Texte à lire —
Benjamin (Beniamini) Priolo (Saint-Jean-d’Angely 1602-Lyon 1667) descendait d’un doge de Venise. Son père, qui avait embrassé le protestantisme, avait dépensé presque tout ce qu’il possédait pendant les guerres de Religion. Resté orphelin à 14 ans, Benjamin s’était livré avec ardeur à son goût pour l’étude, se rendant successivement à Montauban, à Leyde où il eut pour maîtres Daniel Heinsius et Geradus Johannes Vossius, et à Paris où il suivit les cours de Hugo Grotius ; à Padoue, il avait gagné la confiance du duc Henri de Rohan alors au service de Venise, qui l’avait chargé de diverses négociations en Espagne et fait combattre à ses côtés en maintes circonstances. Après la mort du duc (1638), Priolo s’était retiré à la campagne, près de Genève, y avait passé dix années, puis était devenu secrétaire du duc de Longueville, qu’il avait accompagné au congrès de Münster (1649). L’année suivante, ayant assisté à Lyon à des controverses entre catholiques et protestants, il avait abjuré le protestantisme, s’était rendu à Paris et avait reçu du prince de Longueville une pension de 1 200 livres (G.D.U. xixe s.).

Ayant pris le parti de Condé pendant la Fronde, il perdit tous les avantages qu’il s’était acquis et fut forcé de se retirer en Flandre. Revenu en grâce, il servit ensuite la France au travers de missions diplomatiques à Venise. La note [10] infra détaille ses 12 livres d’histoires sur les affaires de France. Philippe Tamizey de Larroque a publié 19 de ses lettres (sans lieu ni nom, 1877, in‑8o de 28 pages).

10.

Données —
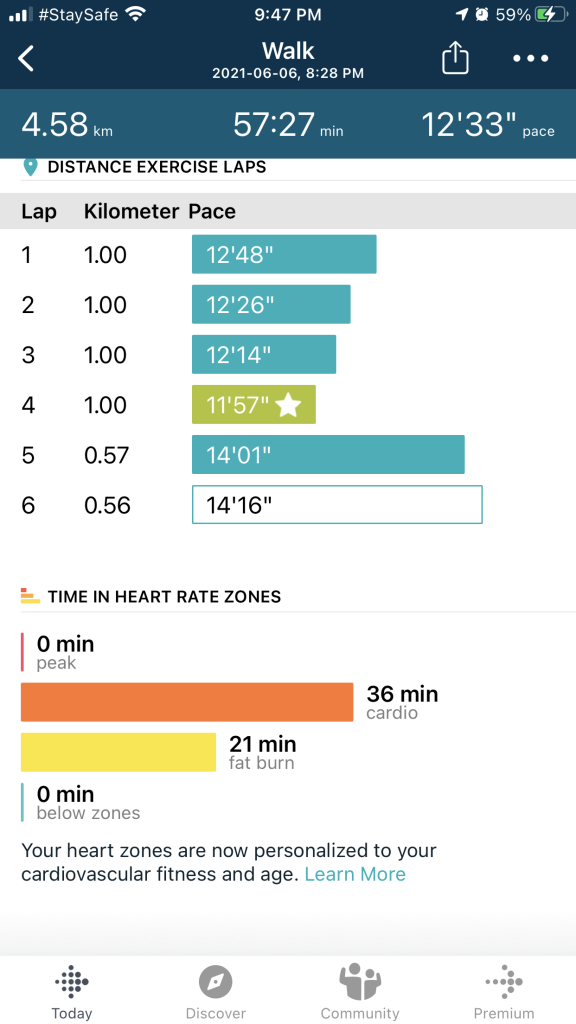576x1024 pixels.
Task: Tap the 12'33" pace stat
Action: [x=488, y=124]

Travail à faire —
• 1. Réécrivez le passage de la notice sur Benjamin Priolo qui commence par « Ayant pris le » et se termine après « in‑8o de 28 pages). », en remplaçant « Flandre » par « Savoie ».
• 2. D'après la notice sur Benjamin Priolo, les affirmations suivantes sont-elles exactes ? Répondez par oui ou par non en citant les mots décisifs du texte : (a) Priolo devint orphelin à 14 ans ; (b) Priolo vécut vingt ans à la campagne près de Genève ; (c) le prince de Longueville lui versa une pension de 1 500 livres.

Réponses attendues —
• 1.
Ayant pris le parti de Condé pendant la Fronde, il perdit tous les avantages qu’il s’était acquis et fut forcé de se retirer en Savoie. Revenu en grâce, il servit ensuite la France au travers de missions diplomatiques à Venise. La note [10] infra détaille ses 12 livres d’histoires sur les affaires de France. Philippe Tamizey de Larroque a publié 19 de ses lettres (sans lieu ni nom, 1877, in‑8o de 28 pages).

• 2.
(a) Oui : « Resté orphelin à 14 ans ».
(b) Non : « y avait passé dix années ».
(c) Non : « une pension de 1 200 livres ».